Problem description:
Retype exactly the lines from the one containing "Given: Click the 2% axis label" through the last line of the records below, including both, and leave out any pictures.

Saved data entries

****

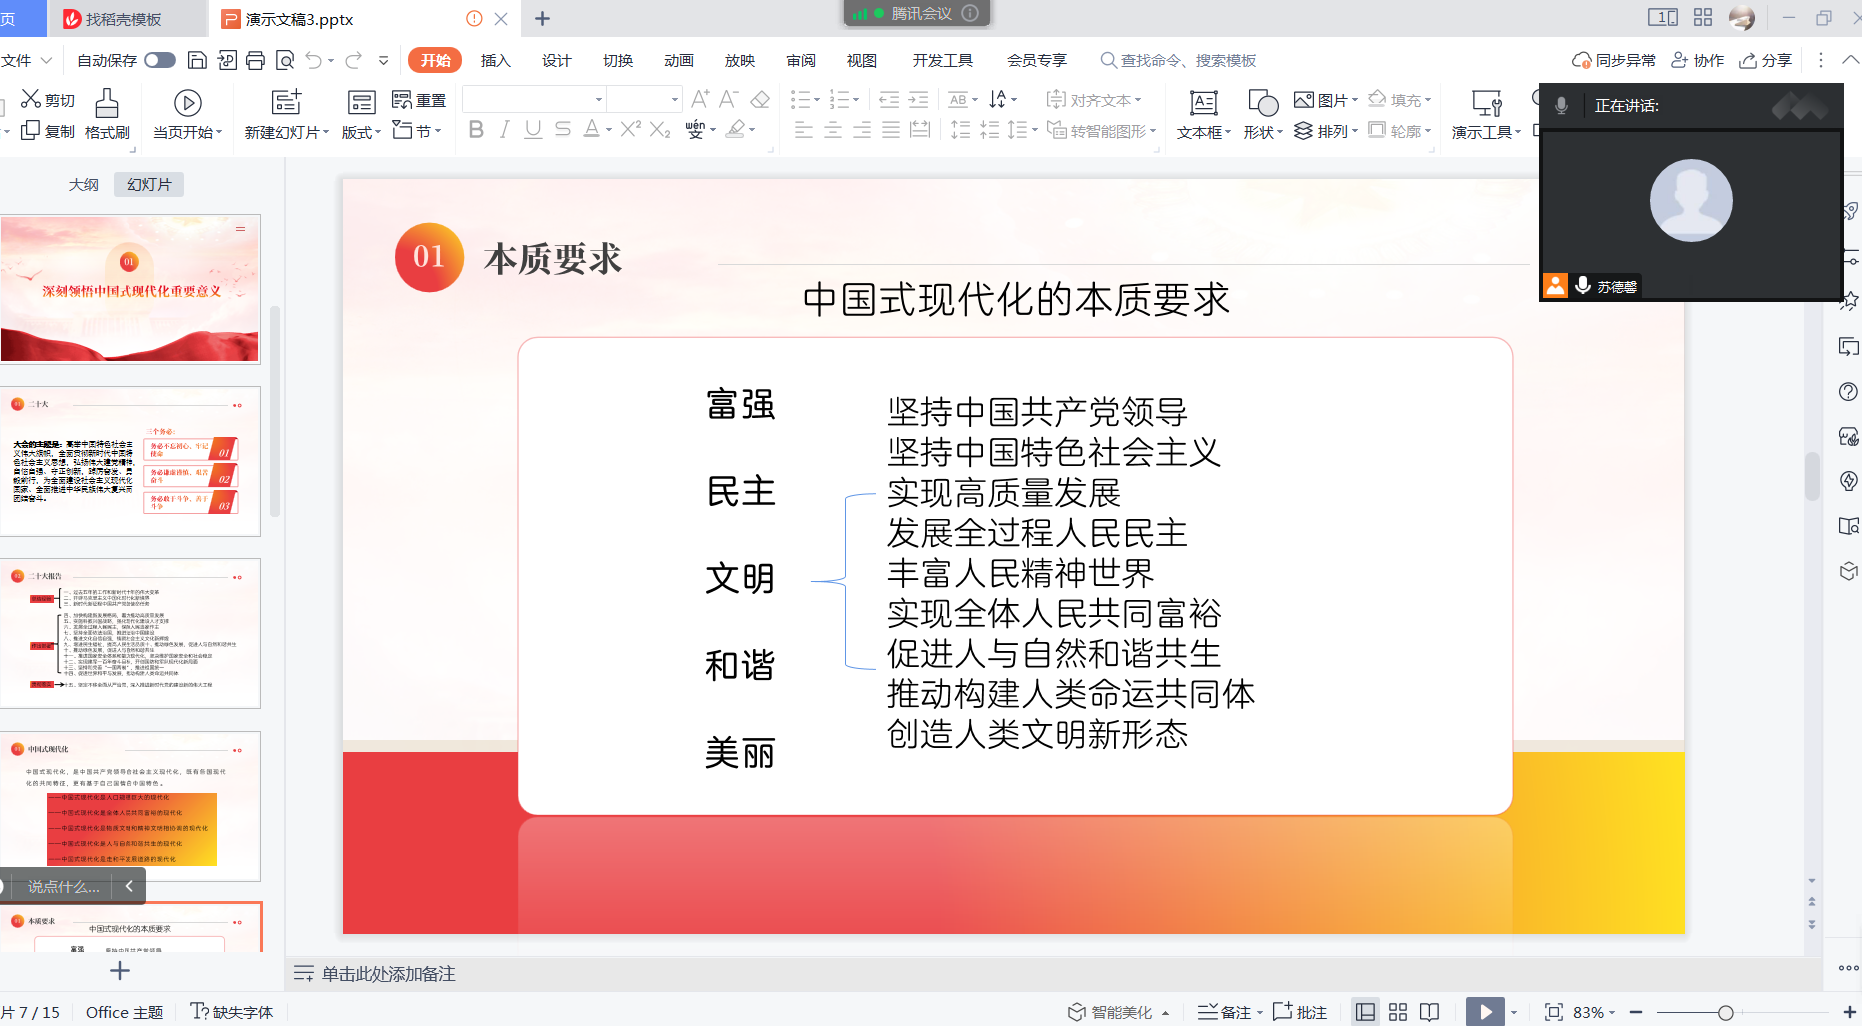Screen dimensions: 1862x1026
Task: Click the undo arrow icon
Action: tap(314, 61)
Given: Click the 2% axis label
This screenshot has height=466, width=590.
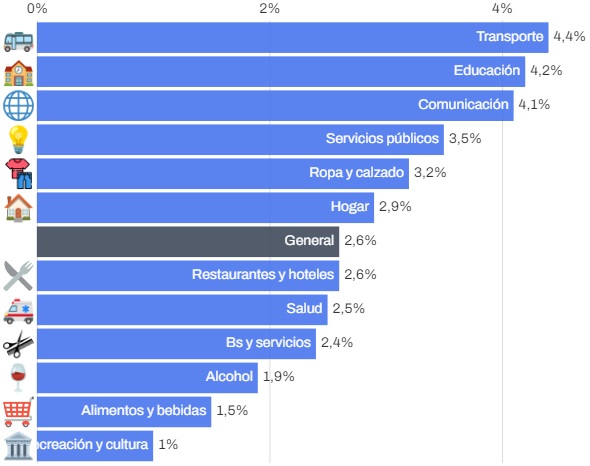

****

Reply:
Given: Click the 2% axis label
This screenshot has height=466, width=590.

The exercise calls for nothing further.